EXERCISE DETAILS:
Go to the line that includes "一元簡訊 (32, 1817)" and retype it, then every line after it to the end of the data, adding nothing.

INFORMATION GIVEN:

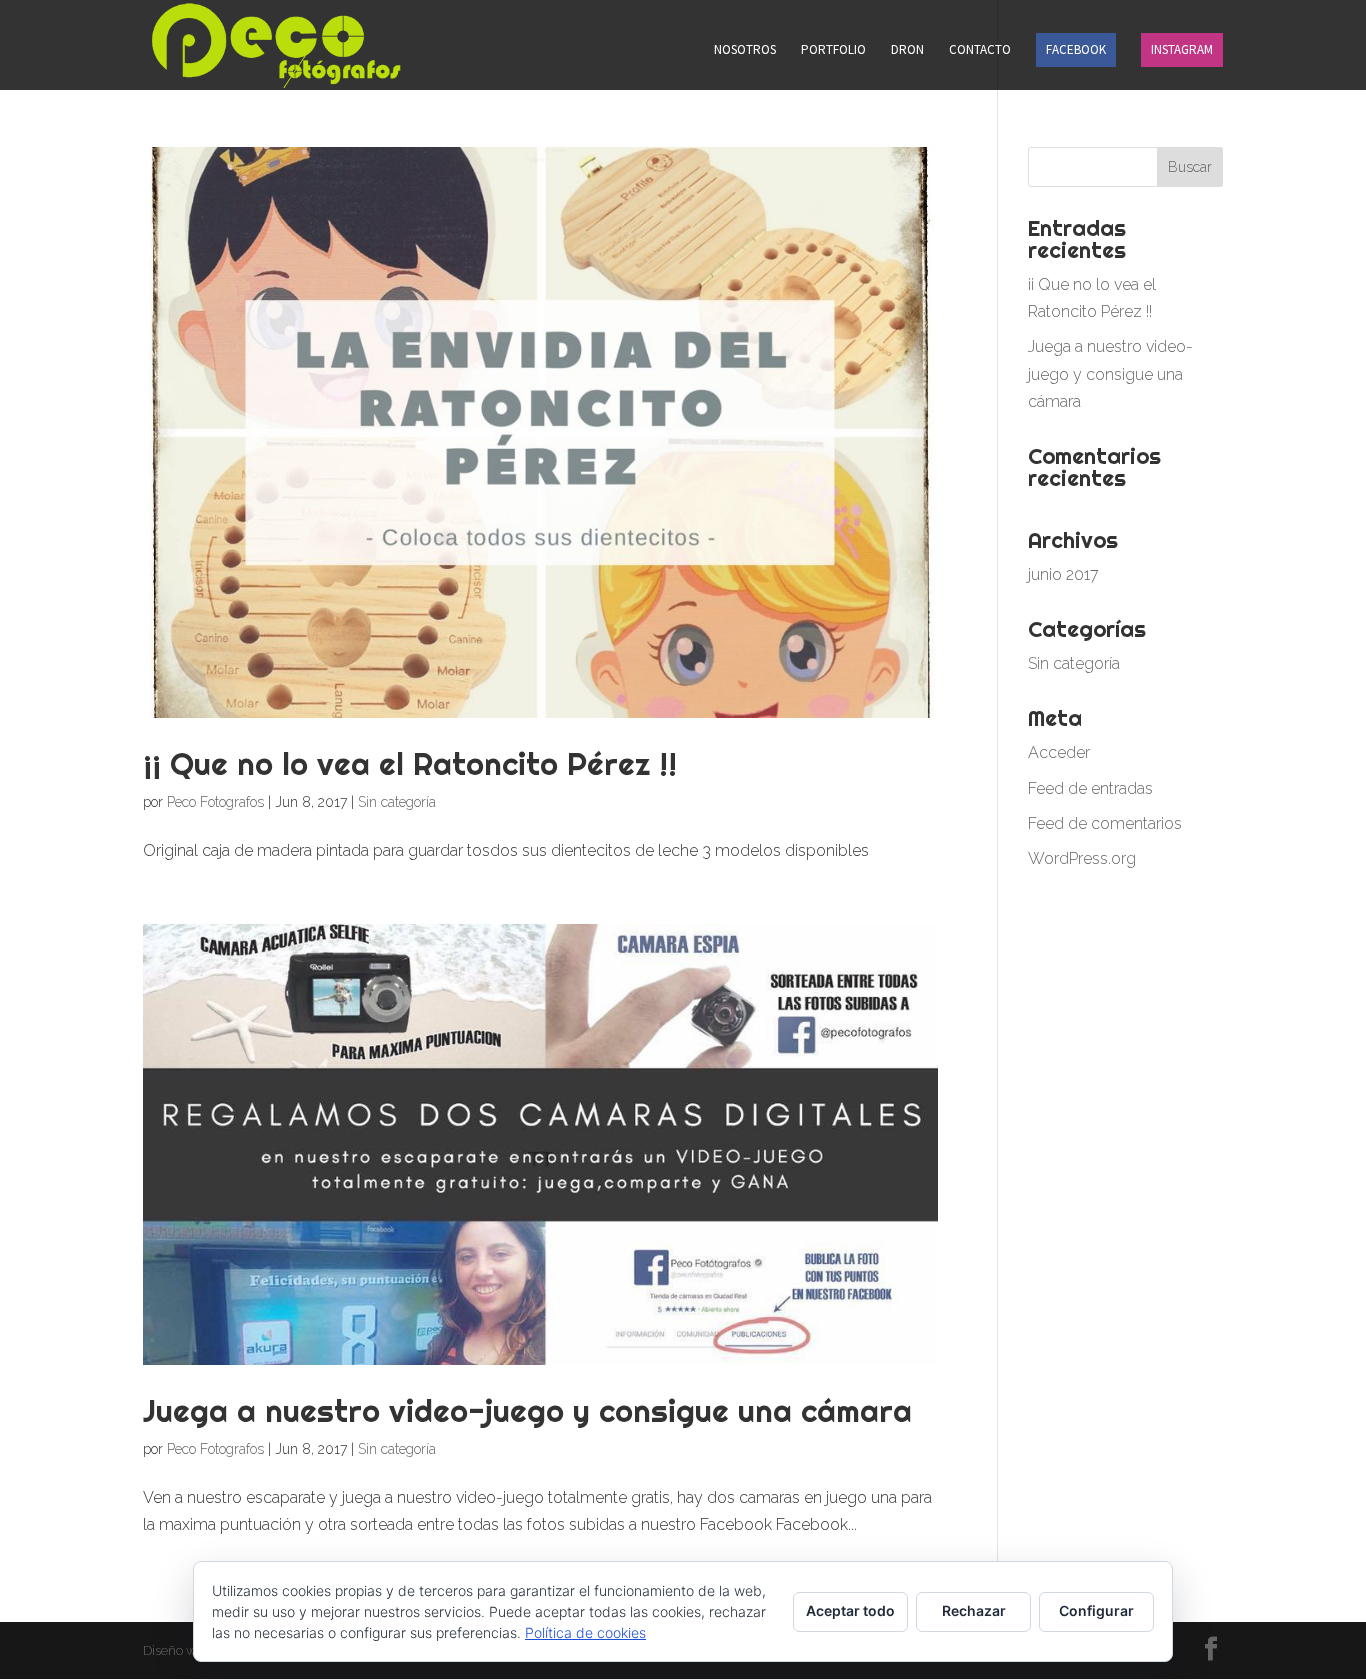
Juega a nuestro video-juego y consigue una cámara (527, 1410)
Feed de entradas (1090, 788)
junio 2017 (1063, 574)
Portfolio (833, 50)
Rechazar (974, 1610)
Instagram (1182, 49)
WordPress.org (1082, 858)
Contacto (980, 50)
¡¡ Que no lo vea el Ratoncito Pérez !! (410, 763)
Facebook (1076, 49)
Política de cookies (585, 1632)
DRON (907, 50)
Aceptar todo (850, 1610)
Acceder (1059, 752)
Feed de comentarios (1105, 823)
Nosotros (745, 50)
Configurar (1096, 1610)
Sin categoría (397, 802)
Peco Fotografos (215, 802)
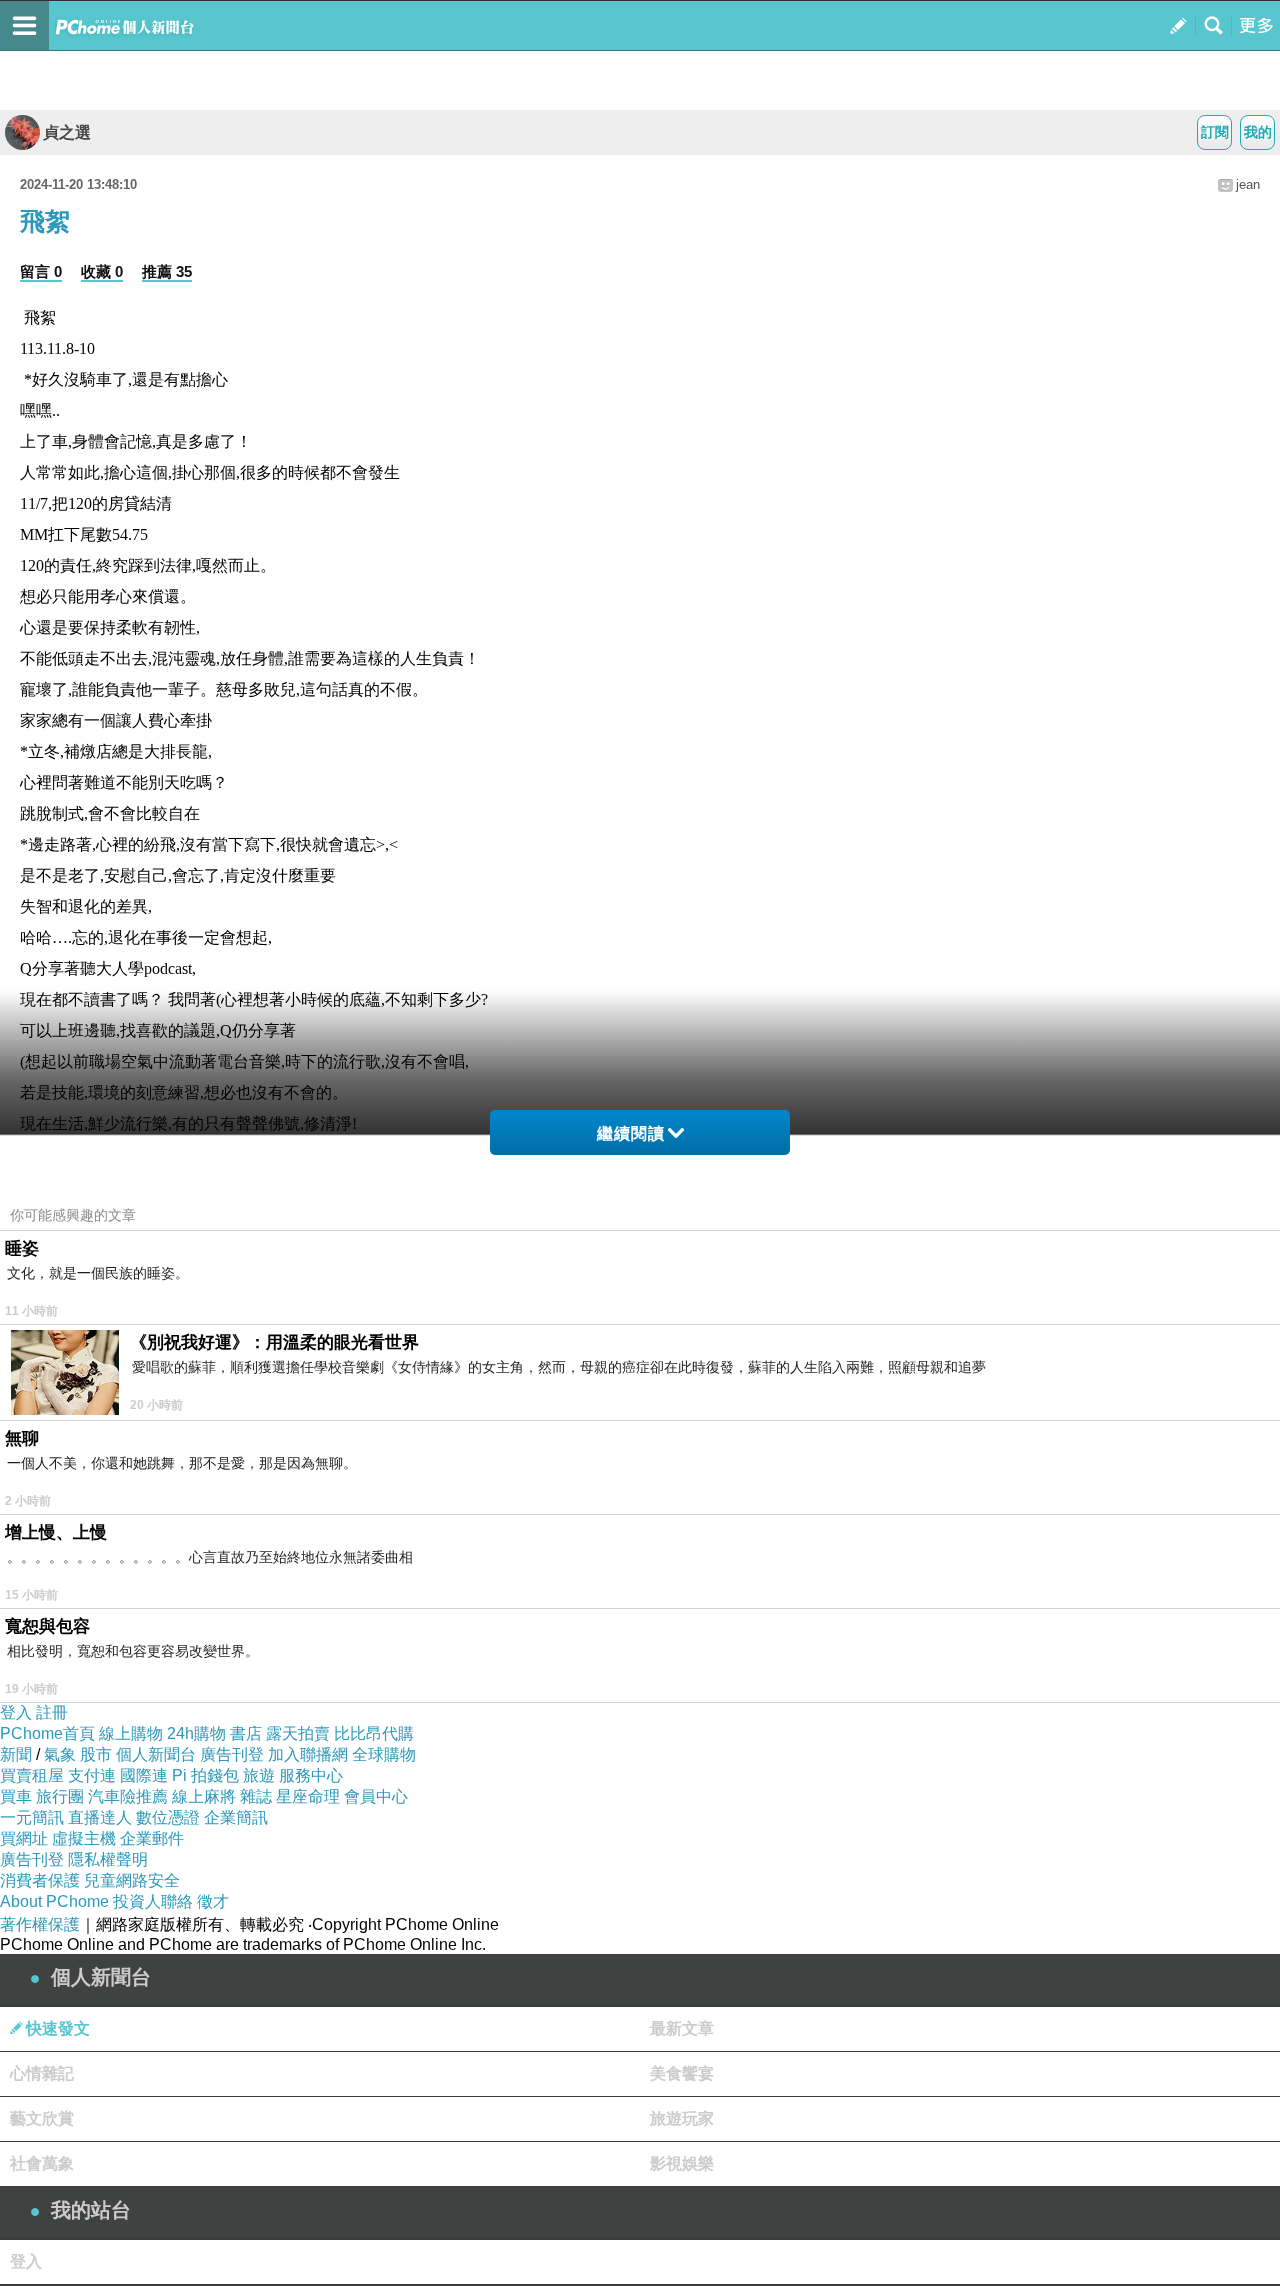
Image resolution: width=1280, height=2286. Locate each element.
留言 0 (41, 271)
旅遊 (259, 1775)
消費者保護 (40, 1880)
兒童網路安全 (132, 1880)
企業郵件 (152, 1838)
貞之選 (67, 132)
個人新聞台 (156, 1754)
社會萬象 (42, 2163)
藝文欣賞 (42, 2118)
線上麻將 (204, 1796)
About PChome (54, 1901)
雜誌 (256, 1796)
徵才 (213, 1901)
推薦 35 (167, 271)
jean (1248, 184)
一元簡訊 (32, 1817)
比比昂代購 (374, 1733)
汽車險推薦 (128, 1796)
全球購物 (384, 1754)
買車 (16, 1796)
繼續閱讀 (631, 1133)
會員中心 (376, 1796)
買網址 (24, 1838)
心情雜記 (42, 2073)
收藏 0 (102, 271)
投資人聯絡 (153, 1901)
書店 (246, 1733)
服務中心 (311, 1775)
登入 (16, 1712)
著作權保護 (40, 1924)
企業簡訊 (236, 1817)
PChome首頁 (47, 1733)
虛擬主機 (84, 1838)
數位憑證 (168, 1817)
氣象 (60, 1754)
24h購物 (196, 1733)
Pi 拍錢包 (205, 1775)
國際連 (144, 1775)
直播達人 (100, 1817)
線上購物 (131, 1733)
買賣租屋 (32, 1775)
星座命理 (308, 1796)
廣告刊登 (232, 1754)
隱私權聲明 (108, 1859)
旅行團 (60, 1796)
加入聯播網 (308, 1754)
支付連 (92, 1775)
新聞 (16, 1754)
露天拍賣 (298, 1733)
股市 (96, 1754)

ANSWER BELOW:
一元簡訊 (32, 1817)
比比昂代購 (374, 1733)
汽車險推薦 (128, 1796)
全球購物 (384, 1754)
買車 (16, 1796)
繼續閱讀 (631, 1133)
會員中心 (376, 1796)
買網址 (24, 1838)
心情雜記 (42, 2073)
收藏 0 (102, 271)
投資人聯絡 (153, 1901)
書店 (246, 1733)
服務中心 (311, 1775)
登入 (16, 1712)
著作權保護 (40, 1924)
企業簡訊 (236, 1817)
PChome首頁 (47, 1733)
虛擬主機 (84, 1838)
數位憑證 (168, 1817)
氣象 (60, 1754)
24h購物 (196, 1733)
Pi 拍錢包 (205, 1775)
國際連 (144, 1775)
直播達人 (100, 1817)
線上購物 (131, 1733)
買賣租屋 (32, 1775)
星座命理 (308, 1796)
廣告刊登 (232, 1754)
隱私權聲明 (108, 1859)
旅行團 (60, 1796)
加入聯播網 (308, 1754)
支付連 (92, 1775)
新聞 (16, 1754)
露天拍賣 (298, 1733)
股市 (96, 1754)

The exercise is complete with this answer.